• WRITTEN PROBLEM:
Extract every line of the records that contains the string "label", treating uppercase and lowercase letters as distinct.

[Start DATASET RECORDS]

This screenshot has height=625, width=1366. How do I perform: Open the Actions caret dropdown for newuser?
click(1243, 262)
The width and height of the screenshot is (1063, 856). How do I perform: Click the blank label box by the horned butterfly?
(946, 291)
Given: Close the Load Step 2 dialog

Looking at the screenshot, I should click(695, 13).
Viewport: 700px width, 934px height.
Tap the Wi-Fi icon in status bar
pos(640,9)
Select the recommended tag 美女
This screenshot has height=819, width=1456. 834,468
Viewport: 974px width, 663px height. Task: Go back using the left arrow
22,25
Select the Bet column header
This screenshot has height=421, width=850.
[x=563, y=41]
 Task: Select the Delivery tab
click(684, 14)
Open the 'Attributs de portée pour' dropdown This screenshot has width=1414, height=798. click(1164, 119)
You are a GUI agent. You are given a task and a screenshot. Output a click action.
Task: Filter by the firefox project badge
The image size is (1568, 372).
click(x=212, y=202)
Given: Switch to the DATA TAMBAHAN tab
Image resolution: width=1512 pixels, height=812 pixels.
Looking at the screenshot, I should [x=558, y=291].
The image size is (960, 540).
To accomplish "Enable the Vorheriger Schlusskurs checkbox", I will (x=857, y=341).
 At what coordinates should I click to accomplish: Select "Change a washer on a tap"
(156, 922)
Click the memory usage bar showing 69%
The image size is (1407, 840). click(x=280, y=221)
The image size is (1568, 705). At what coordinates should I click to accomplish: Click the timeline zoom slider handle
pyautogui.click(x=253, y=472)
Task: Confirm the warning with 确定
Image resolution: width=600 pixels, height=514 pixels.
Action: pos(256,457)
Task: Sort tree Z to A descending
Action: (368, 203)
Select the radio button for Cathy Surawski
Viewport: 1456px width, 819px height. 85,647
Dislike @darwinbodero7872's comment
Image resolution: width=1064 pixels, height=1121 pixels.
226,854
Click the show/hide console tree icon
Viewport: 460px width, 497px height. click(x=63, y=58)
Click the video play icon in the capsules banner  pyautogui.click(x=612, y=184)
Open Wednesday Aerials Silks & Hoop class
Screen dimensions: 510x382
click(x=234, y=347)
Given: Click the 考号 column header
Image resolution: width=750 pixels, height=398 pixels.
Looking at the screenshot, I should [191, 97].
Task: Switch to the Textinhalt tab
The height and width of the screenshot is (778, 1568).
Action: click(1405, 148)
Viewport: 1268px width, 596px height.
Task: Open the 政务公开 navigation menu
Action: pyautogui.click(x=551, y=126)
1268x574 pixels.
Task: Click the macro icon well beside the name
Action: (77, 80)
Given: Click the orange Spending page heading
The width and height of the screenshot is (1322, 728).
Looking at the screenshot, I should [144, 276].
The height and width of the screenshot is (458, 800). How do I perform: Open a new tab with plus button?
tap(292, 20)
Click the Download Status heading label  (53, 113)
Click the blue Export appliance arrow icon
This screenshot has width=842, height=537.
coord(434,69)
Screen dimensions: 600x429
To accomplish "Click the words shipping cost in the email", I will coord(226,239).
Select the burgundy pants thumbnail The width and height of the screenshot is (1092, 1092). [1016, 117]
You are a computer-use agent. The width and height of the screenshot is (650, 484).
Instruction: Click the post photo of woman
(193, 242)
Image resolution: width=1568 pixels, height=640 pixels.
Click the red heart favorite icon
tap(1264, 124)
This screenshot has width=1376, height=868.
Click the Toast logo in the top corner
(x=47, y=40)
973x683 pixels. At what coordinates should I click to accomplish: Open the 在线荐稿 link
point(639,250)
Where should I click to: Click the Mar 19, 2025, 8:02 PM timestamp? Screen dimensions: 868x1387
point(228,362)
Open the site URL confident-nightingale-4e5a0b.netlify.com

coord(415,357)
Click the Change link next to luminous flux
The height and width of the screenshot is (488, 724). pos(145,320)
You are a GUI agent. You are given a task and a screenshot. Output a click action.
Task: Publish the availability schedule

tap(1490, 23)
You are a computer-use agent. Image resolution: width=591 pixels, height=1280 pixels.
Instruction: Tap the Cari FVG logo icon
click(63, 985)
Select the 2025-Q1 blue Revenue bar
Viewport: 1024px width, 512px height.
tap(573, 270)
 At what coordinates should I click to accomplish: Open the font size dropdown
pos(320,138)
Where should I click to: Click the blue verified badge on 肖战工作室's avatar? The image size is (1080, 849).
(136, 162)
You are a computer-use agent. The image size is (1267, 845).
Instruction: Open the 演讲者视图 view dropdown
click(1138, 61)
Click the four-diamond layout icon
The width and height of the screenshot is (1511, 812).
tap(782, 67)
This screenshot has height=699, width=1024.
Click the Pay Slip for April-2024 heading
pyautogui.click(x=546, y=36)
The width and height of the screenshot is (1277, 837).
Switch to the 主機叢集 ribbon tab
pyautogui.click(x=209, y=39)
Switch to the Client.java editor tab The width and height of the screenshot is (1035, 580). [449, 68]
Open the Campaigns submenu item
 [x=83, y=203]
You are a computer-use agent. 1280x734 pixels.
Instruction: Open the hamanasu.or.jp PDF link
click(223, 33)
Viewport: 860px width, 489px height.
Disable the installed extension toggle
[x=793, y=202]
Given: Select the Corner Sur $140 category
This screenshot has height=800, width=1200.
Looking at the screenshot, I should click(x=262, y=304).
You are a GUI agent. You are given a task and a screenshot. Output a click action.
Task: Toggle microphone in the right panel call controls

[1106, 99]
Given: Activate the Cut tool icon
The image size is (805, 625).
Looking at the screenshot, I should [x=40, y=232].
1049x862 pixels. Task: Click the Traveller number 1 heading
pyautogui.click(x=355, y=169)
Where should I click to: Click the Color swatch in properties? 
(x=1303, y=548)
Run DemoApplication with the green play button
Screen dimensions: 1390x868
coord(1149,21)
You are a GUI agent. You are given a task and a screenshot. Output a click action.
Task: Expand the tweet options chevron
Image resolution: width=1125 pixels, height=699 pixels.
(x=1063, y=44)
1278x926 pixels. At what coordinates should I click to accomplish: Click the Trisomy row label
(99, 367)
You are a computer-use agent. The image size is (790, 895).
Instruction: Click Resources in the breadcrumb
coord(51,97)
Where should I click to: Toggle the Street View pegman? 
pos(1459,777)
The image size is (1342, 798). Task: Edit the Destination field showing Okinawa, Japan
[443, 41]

[End DATASET RECORDS]

• ANSWER TO THE EXERCISE:
The width and height of the screenshot is (1063, 856). How do I perform: Click the blank label box by the horned butterfly?
Click the Download Status heading label  (53, 113)
1278x926 pixels. At what coordinates should I click to accomplish: Click the Trisomy row label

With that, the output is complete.